→ **TASK STATEMENT**
What needs transcribing is the line with "Screenshot is 1280x965." and every line after it to the end of the records, exactly and alone, with no pictures.

:: DATA RECORDS ::

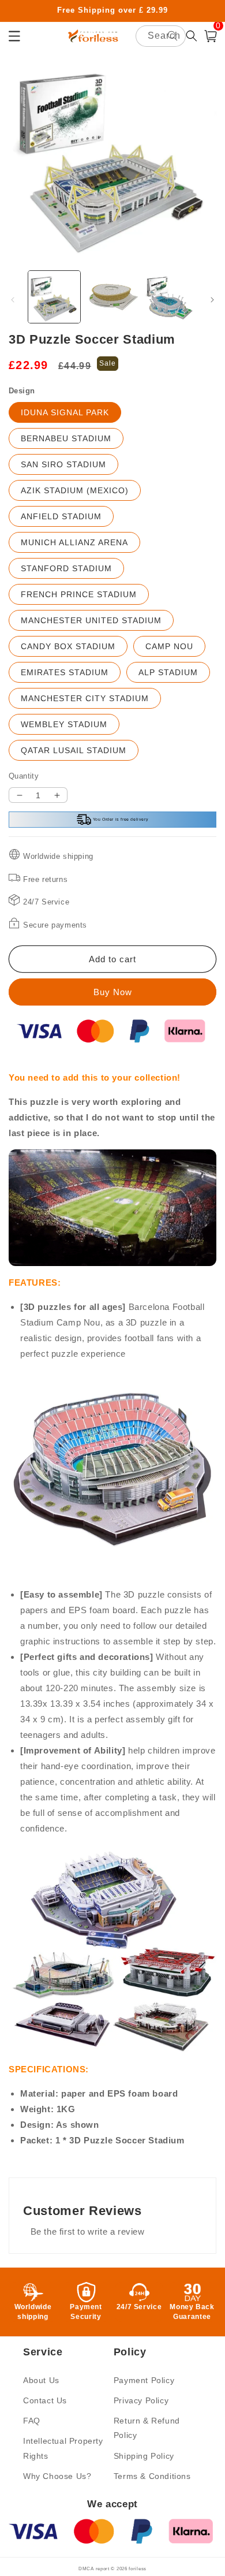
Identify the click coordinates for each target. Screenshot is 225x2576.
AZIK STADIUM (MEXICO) (75, 490)
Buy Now (112, 992)
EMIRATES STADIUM (64, 672)
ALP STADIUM (168, 672)
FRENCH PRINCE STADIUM (79, 594)
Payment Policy (144, 2380)
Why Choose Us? (57, 2476)
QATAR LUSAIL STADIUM (73, 750)
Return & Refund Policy (147, 2428)
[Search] (172, 36)
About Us (41, 2380)
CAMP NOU (169, 646)
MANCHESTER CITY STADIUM (85, 698)
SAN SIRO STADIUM (63, 464)
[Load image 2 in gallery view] (112, 297)
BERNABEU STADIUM (66, 438)
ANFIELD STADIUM (61, 516)
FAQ (31, 2420)
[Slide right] (212, 299)
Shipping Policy (144, 2455)
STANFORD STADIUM (66, 568)
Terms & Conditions (152, 2476)
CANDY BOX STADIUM (68, 646)
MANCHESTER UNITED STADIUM (91, 620)
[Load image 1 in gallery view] (54, 297)
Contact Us (45, 2400)
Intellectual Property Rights (63, 2448)
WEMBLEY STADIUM (64, 724)
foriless (138, 2568)
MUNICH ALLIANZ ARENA (74, 542)
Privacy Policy (141, 2400)
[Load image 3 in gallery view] (170, 297)
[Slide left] (12, 299)
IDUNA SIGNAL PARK (65, 412)
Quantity (24, 776)
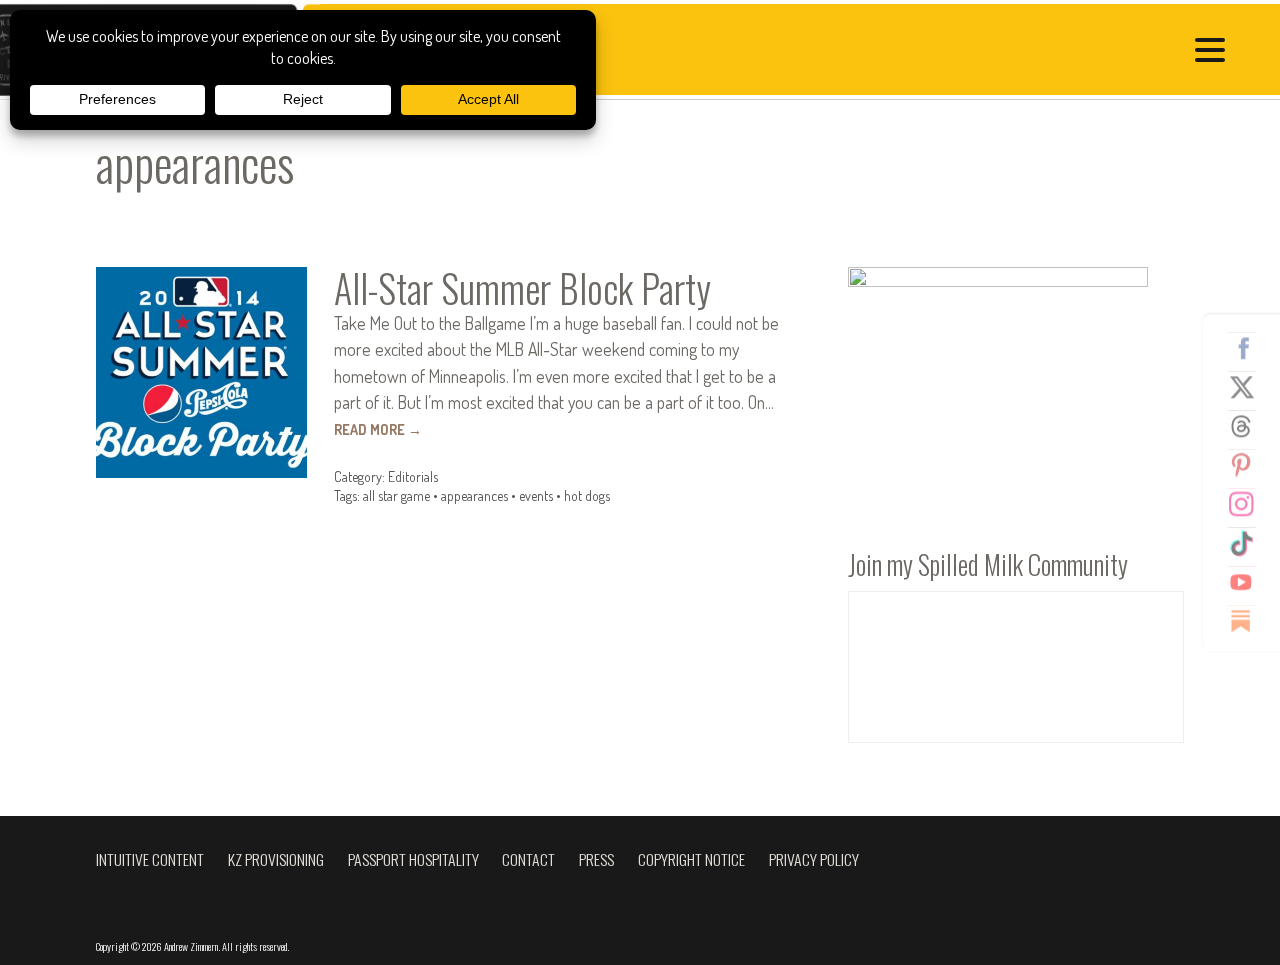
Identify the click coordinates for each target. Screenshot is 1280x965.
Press (596, 859)
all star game (396, 495)
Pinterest (1249, 465)
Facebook (1249, 348)
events (536, 495)
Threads (1249, 426)
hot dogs (587, 495)
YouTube (1249, 582)
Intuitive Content (150, 859)
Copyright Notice (691, 859)
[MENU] (1215, 52)
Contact (528, 859)
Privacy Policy (814, 859)
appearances (474, 495)
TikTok (1249, 543)
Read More (378, 429)
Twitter (1249, 387)
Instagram (1249, 504)
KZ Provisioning (276, 859)
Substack (1249, 621)
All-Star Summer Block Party (522, 288)
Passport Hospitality (413, 859)
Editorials (413, 476)
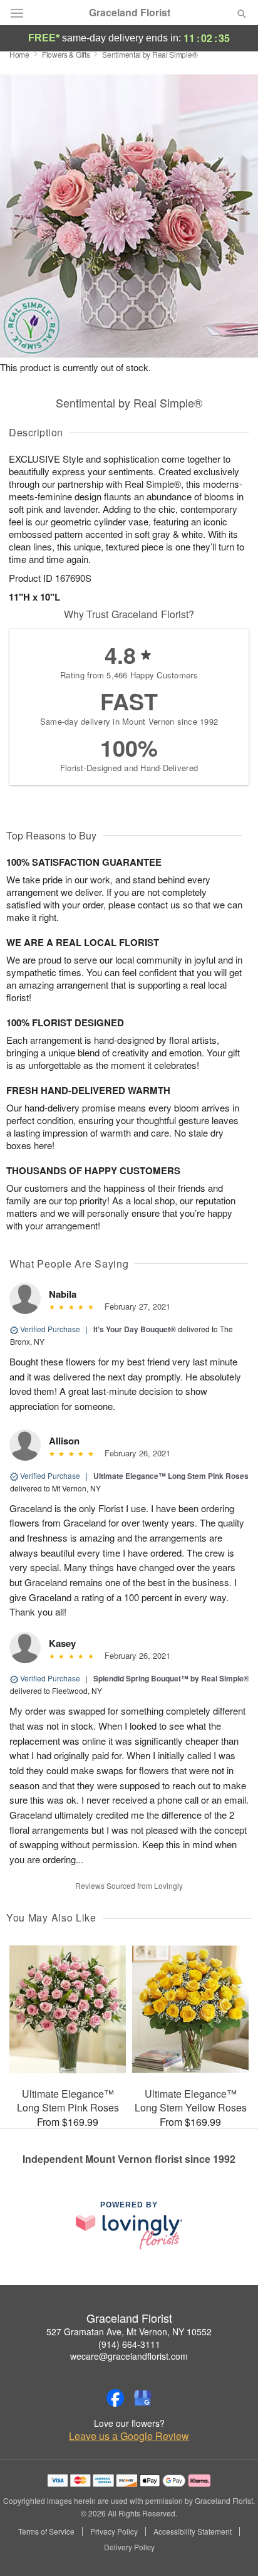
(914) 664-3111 (129, 2344)
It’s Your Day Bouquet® (134, 1329)
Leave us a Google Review (129, 2436)
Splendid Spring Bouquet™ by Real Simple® (171, 1678)
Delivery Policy (129, 2547)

:::

→ **THE ANSWER**
Identify the click coordinates for each target. Screenshot is 1280x965.
Press (596, 859)
all star game (396, 495)
Pinterest (1249, 465)
Facebook (1249, 348)
events (536, 495)
Threads (1249, 426)
hot dogs (587, 495)
YouTube (1249, 582)
Intuitive Content (150, 859)
Copyright Notice (691, 859)
[MENU] (1215, 52)
Contact (528, 859)
Privacy Policy (814, 859)
appearances (474, 495)
TikTok (1249, 543)
Read More (378, 429)
Twitter (1249, 387)
Instagram (1249, 504)
KZ Provisioning (276, 859)
Substack (1249, 621)
All-Star Summer Block Party (522, 288)
Passport Hospitality (413, 859)
Editorials (413, 476)
(914) 664-3111 (129, 2344)
It’s Your Day Bouquet® (134, 1329)
Leave us a Google Review (129, 2436)
Splendid Spring Bouquet™ by Real Simple® (171, 1678)
Delivery Policy (129, 2547)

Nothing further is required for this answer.